Raimund Gregorius (Jeremy Irons) is a middle-aged teacher of classics in at a secondary school in Bern, Switzerland. One morning on the way to work, he sees a woman about to jump off a bridge. He pulls her down and takes her to the school. But this elusive young woman slips away, leaving behind her red coat and a book of philosophical musings by a Portuguese doctor named Amadeu de Prado.

Gregorius reads the book and is entranced by it. It works its way into his heart and his mind in so many vivid and surprising ways that he undergoes a transformation he can't explain. Inside the book is a ticket to Lisbon. Looking in the train station for the girl in the red coat, Gregorius impulsively leaps aboard the train, leaving behind his old life and stepping into a quest that stirs his soul.

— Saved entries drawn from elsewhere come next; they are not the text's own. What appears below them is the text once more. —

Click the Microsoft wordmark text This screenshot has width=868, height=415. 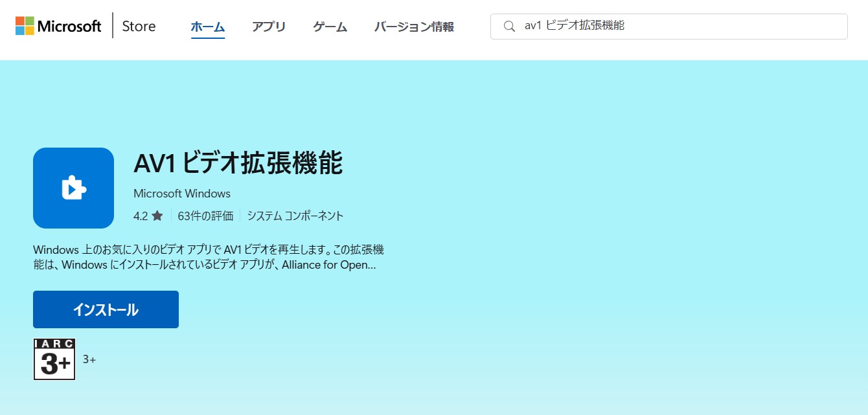tap(69, 26)
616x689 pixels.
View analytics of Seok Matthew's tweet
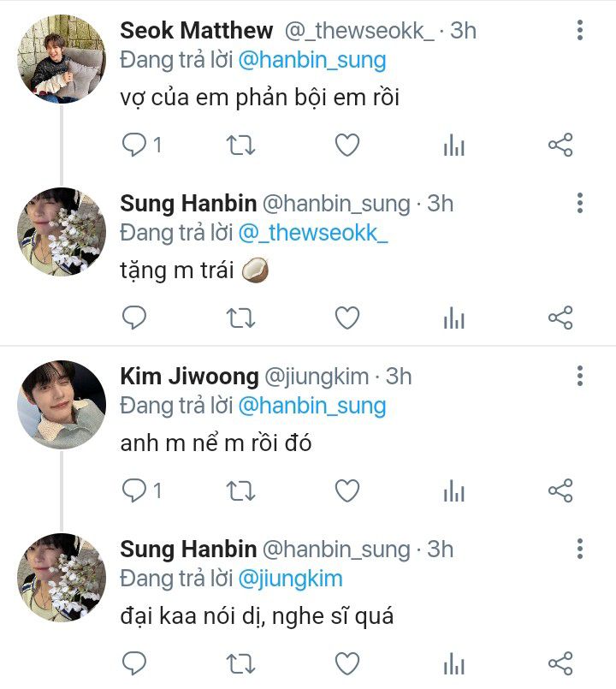(453, 146)
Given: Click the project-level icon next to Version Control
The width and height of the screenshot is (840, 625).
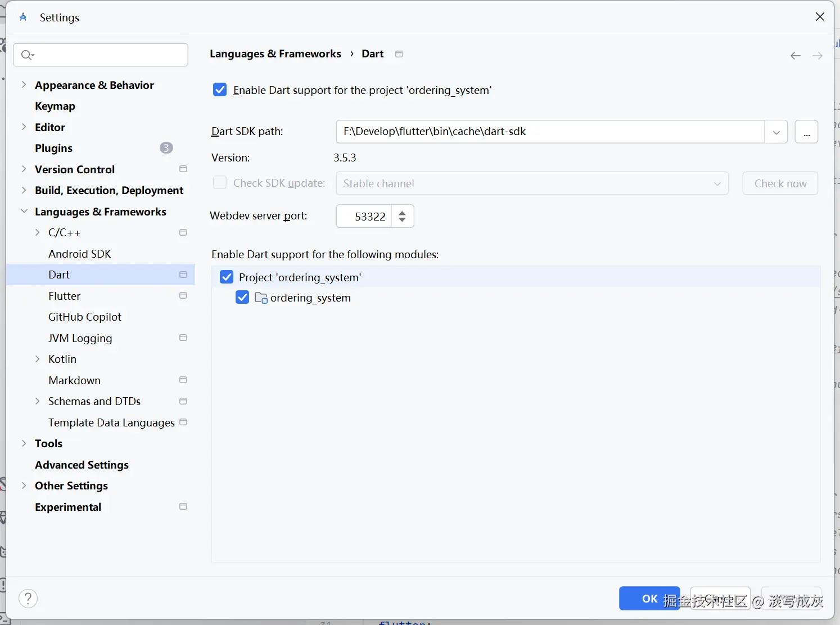Looking at the screenshot, I should [183, 169].
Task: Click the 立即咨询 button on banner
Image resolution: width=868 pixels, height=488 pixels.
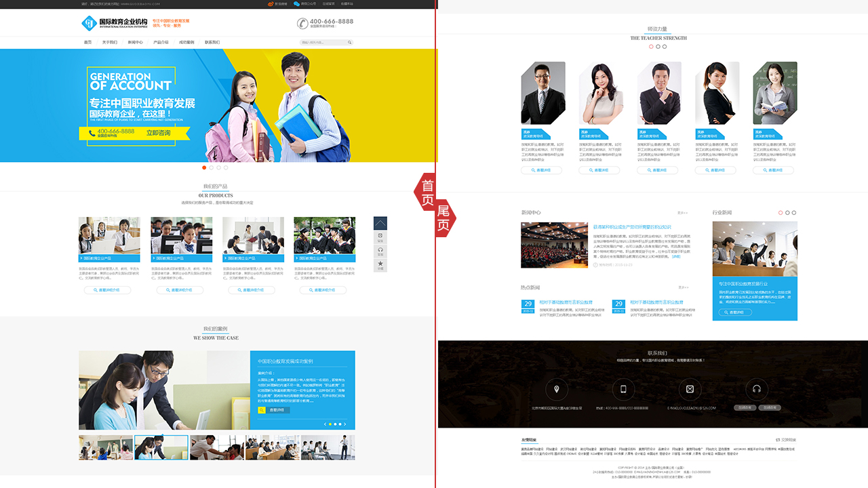Action: (x=158, y=133)
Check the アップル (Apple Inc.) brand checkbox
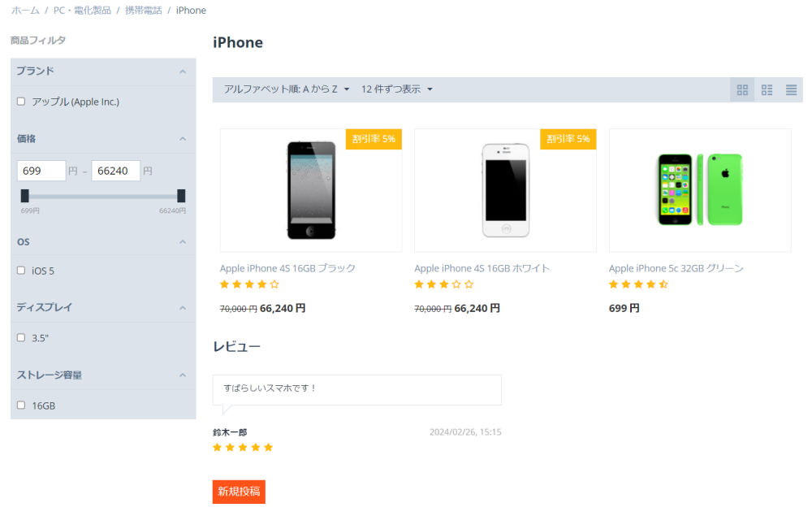The height and width of the screenshot is (516, 812). [x=21, y=102]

In Lisbon, his intent is to speak to as many people as he can about Amadeu. He meets with the physician's sister Adriana (Charlotte Rampling); Father Bartholomeu (Christopher Lee) who recalls a speech he gave as a young man; a cranky old man Joao (Tom Courtenay) who worked with Amadeu in the Resistance movement in the 1970s against the authoritarian regime of Salazar; and two key players in the doctor's formative years as a revolutionary — Jorge (Bruno Ganz), and Estefania (Lena Olin).

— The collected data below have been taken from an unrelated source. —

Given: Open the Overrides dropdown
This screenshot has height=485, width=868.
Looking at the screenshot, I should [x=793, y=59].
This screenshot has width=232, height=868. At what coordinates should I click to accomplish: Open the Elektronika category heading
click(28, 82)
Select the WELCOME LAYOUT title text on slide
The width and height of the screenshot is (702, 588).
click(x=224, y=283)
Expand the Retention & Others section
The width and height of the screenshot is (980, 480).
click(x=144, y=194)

Night Train to Lisbon by Pascal Mercier was a huge success — selling over two million books. This literary work has been adapted for the screen by Bille August (Jerusalem, Les Miserables, and A Song For Martin) who is a master in this genre.

In Lisbon, Gregorius meets Mariana (Martina Gedeck), a lovely and emotionally sensitive optician who gives him the encouragement he needs to carry on his quest. A quotation from Amadeu's book states: "We live only a small part of the life that is within us." After finding out all he needs, this professor, whose wife left him because she found him to be a boring person, takes a leap into the dark. It's proof that a book can transform a person's life.